Toch vond ik het iets doms hebben, hoe alle vrouwen met autisme opeens vertrouwelijke blikken uitwisselde (en voor het zelfvertrouwen van de rest van de klas was het al helemáál niet goed).

Vrouwen en de diagnose autisme
Het is fijn voor vrouwen dat de toegang tot zo’n spectaculaire diagnose voor hen ontsloten is, een decennium geleden werd ie slechts aan mannen toegekend. Vrouwen waren maar hysterisch, of borderline, of iets anders irritants en zeker niet goed genoeg voor zo’n complexe diagnose.
Autisme is een hele mysterieuze diagnose, en van alle diagnoses waarschijnlijk degene met het meest positieve stigma. Het doet mensen denken aan uitzonderlijke talent, slechts gevonden in een handje vol eenzame protagonisten…
Het is helaas ook de diagnose die het meest aansluit op de eigengeilerij van het individualisme. Hoewel mensen met autisme vaak wat aparter gedrag vertonen, kan het krijgen van de diagnose dat ook juist in de hand werken.
‘Nu kan ik eindelijk mezelf zijn,’ is het algemene credo van de hoog functionerende mannen en vrouwen die tegenwoordig de diagnose krijgen, en met nieuwe fascinatie bekijken ze zichzelf in de spiegel. Iedereen moet nu plaatsmaken voor hun speciale behoefte en apart gedrag moet “gewoon geaccepteerd” worden.
Maar bij mij duurde het vervolgens wel een tijdje voordat ik weer in balans had waar apart gedrag eindigde en de gewone ik begon; In mijn zoektocht naar balans met deze gigantische nieuwe “identiteitsbeslisser” moest ik oppassen dat ik me niet te frivool ging gedragen om mijn diagnose te bevestigen.
Online wordt er door een grote groep autistische mensen/profielen hard geëmancipeerd: Met stigma’s wordt boos afgerekend en iedere kleine variatie waar autisme aan ten grondslag kan liggen wordt uitvergroot.
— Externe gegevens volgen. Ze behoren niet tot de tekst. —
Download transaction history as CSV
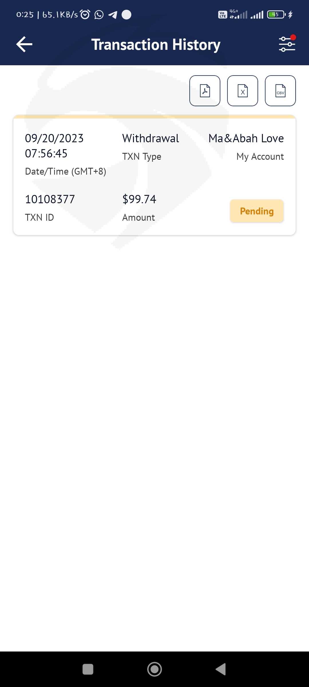 point(280,91)
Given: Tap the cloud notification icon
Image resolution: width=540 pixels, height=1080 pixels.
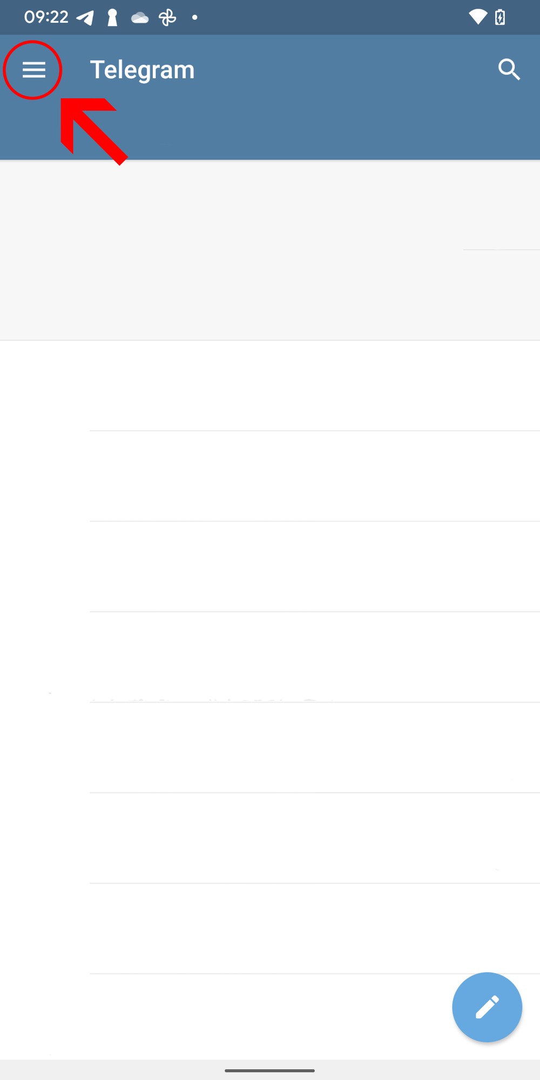Looking at the screenshot, I should 140,18.
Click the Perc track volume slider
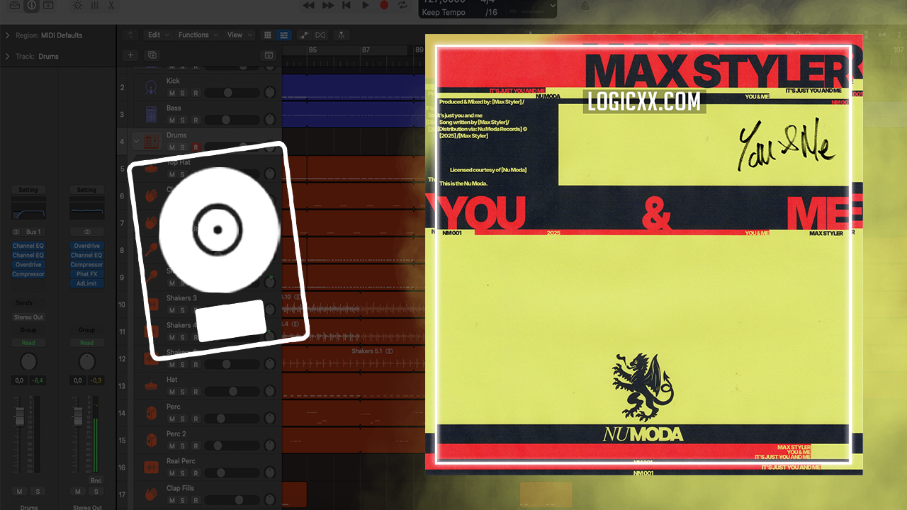The image size is (907, 510). click(x=230, y=419)
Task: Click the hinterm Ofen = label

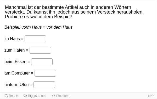Action: 18,85
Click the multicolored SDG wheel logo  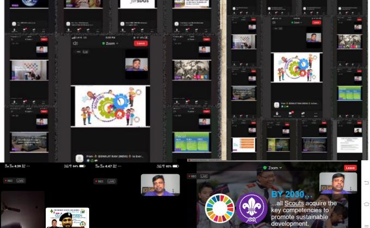(219, 208)
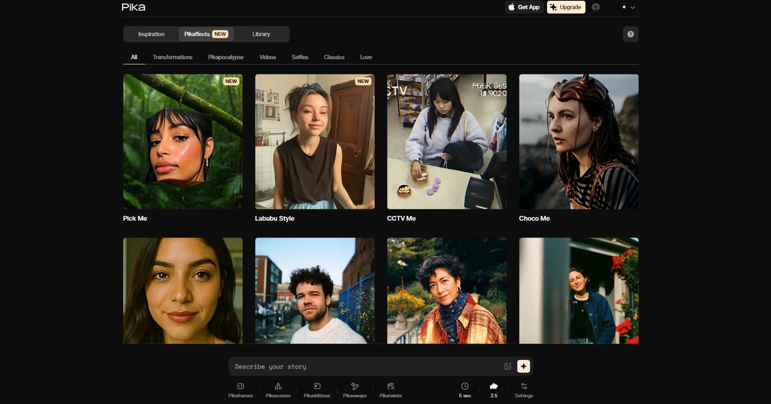Select the Pikaswaps tool

[x=355, y=390]
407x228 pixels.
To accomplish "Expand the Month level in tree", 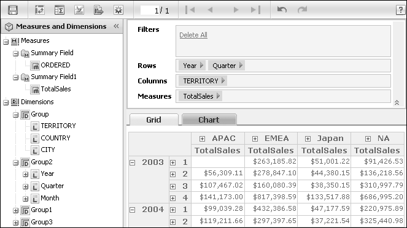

Op zich is een bepaalde overdrevenheid een natuurlijke fase in iedere emancipatie, en zal ik zeker niet de enige zijn die zijn persoonlijke balans weer moet hervinden na diagnose. Maar soms vind ik autistjes wel een beetje ijdel. Hoewel het goed mogelijk was dat ik slechts mijzelf in hun gespiegeld zag.

Hoe dan ook na twee keer ben ik bij de cursus weggegaan. Het was niets voor mij en de over-gesimplificeerde manier waarmee er met het thema zelfvertrouwen werd omgegaan maakte me moedeloos.